- _提示文_:
= = =
心の整理整頓②

2021年大晦日

主人が少し落ち着いた所ですぐに訪問看護してもらっている病院へ連絡を入れ看護師さんに状況を説明する。

 

主人は10月くらいから声が出なくなった。

これもがんの影響。左の声帯が麻痺している。なので筆談するようになった。

 

わたしのが看護師さんとやり取りをしている横でペンを持ちノートに書き出す。

「ほんまにちゃんと伝わってるか?」

「(医師)来てくれるん?いつ?」

「そんなんやったらわからんて。ちゃんと言うて」

矢継ぎ早に書きなぐる。字は乱れ

怒りや不安を感じさせわたしの胸はしめつけられた。

わたしが少し戸惑いをみせると

「そんな顔せんといて」

「俺にはお前しかおらんのやから」

「わかってるやろ?」「なぁ」
= = =
- _保存記録_:
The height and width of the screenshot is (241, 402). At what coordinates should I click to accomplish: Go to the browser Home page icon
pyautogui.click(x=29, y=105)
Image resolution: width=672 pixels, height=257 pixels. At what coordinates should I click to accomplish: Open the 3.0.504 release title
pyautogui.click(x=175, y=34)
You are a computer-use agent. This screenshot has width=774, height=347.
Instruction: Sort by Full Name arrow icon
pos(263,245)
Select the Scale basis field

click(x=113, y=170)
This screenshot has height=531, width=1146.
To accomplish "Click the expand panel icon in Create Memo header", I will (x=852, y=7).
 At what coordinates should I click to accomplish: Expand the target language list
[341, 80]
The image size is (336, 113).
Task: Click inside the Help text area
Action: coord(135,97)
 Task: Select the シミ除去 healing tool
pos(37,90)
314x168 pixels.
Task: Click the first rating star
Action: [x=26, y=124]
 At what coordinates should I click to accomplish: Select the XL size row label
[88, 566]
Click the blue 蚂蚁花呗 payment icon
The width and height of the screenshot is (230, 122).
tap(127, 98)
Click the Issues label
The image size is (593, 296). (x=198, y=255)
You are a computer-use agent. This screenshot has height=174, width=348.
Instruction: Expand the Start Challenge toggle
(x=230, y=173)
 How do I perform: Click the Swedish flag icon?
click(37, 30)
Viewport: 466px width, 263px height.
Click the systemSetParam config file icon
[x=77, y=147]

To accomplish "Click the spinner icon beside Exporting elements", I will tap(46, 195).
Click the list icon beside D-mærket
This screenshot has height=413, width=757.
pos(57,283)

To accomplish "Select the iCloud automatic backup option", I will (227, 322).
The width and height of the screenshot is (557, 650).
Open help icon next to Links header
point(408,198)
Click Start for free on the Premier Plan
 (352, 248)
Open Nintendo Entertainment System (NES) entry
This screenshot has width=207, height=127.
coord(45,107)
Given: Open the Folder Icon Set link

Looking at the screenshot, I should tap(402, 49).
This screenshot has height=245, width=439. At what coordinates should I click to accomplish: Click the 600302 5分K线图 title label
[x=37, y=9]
= = =
- _作業指示 1_:
提示文によると、主人の声が出なくなったのはいつ頃からですか。
- _作業指示 2_:
提示文中の「左の声帯が麻痺している。」という一文を英語に訳してください。

- _解答欄 1_:
10月くらいからです。

- _解答欄 2_:
The left vocal cord is paralyzed.